§ **Supplied data**
****************
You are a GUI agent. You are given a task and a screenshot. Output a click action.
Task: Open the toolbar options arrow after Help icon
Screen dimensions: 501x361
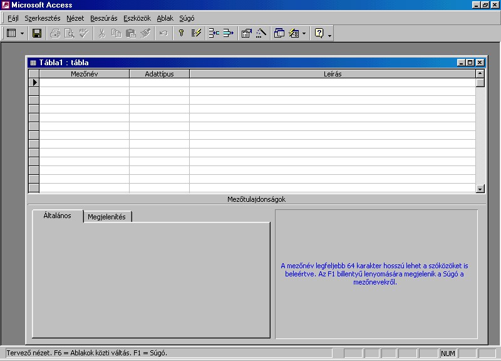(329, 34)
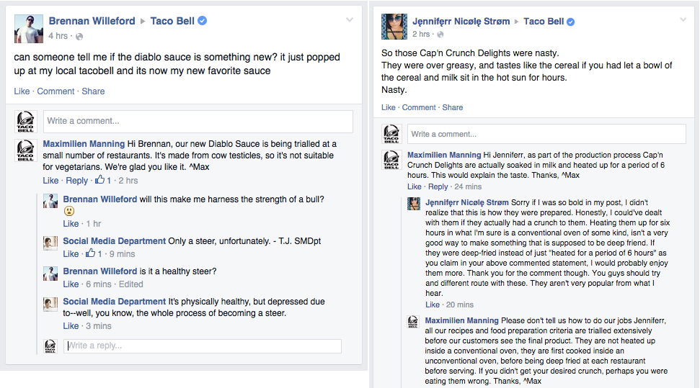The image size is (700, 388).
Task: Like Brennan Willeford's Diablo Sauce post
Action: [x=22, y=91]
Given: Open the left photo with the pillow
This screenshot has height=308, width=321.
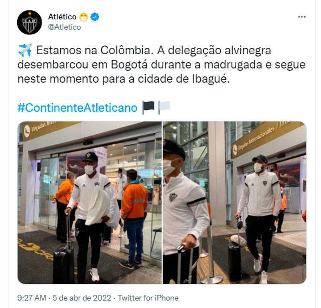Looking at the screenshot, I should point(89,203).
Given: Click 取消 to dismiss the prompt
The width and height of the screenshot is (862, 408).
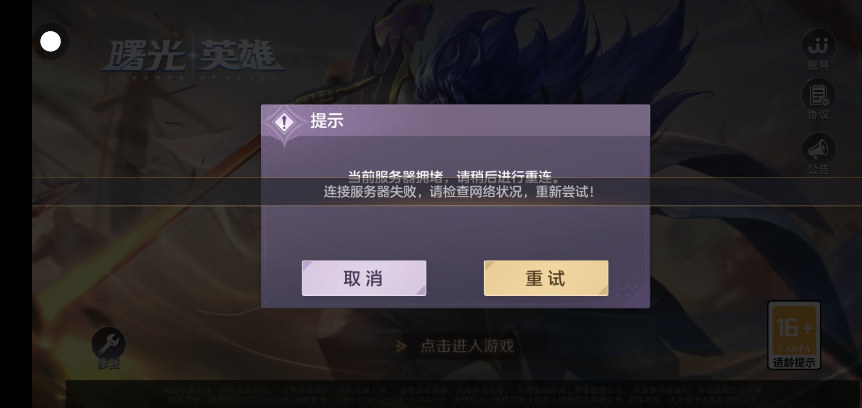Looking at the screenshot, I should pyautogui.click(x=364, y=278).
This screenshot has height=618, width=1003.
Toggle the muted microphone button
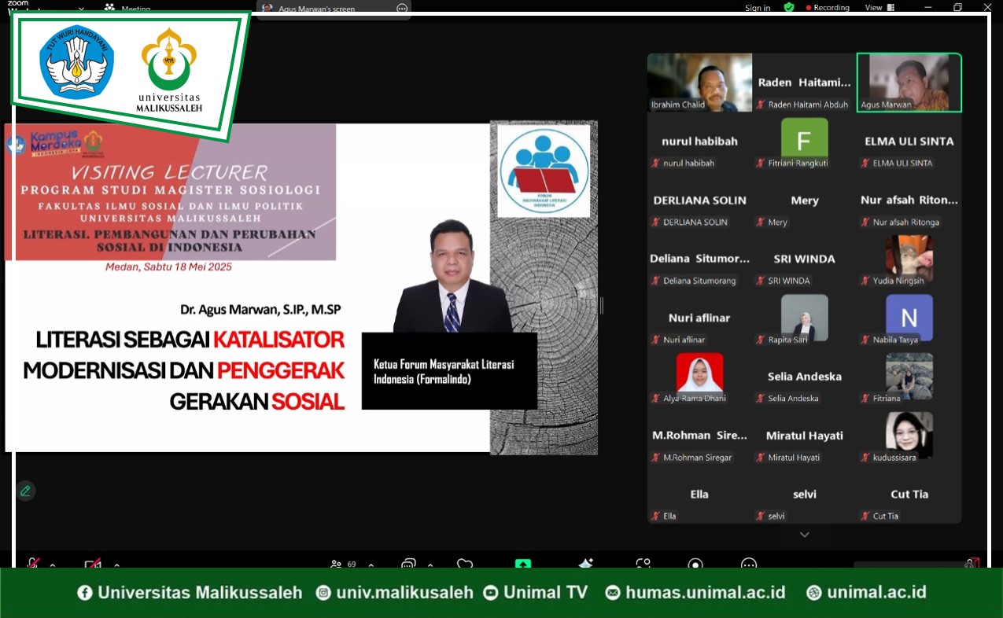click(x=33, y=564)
****************
Leaving out the pictures, reproduce the whole listing above exactly.

You are a GUI agent. You are given a task and a screenshot. Output a click action.
Task: Open the toolbar options arrow after Help icon
Screen dimensions: 501x361
(329, 34)
The image size is (700, 388).
Task: Like Brennan Willeford's Diablo Sauce post
Action: [x=22, y=91]
Given: Open the left photo with the pillow
This screenshot has height=308, width=321.
Looking at the screenshot, I should point(89,203).
Given: Click 取消 to dismiss the prompt
The width and height of the screenshot is (862, 408).
Looking at the screenshot, I should pyautogui.click(x=364, y=278).
This screenshot has height=618, width=1003.
Toggle the muted microphone button
click(x=33, y=564)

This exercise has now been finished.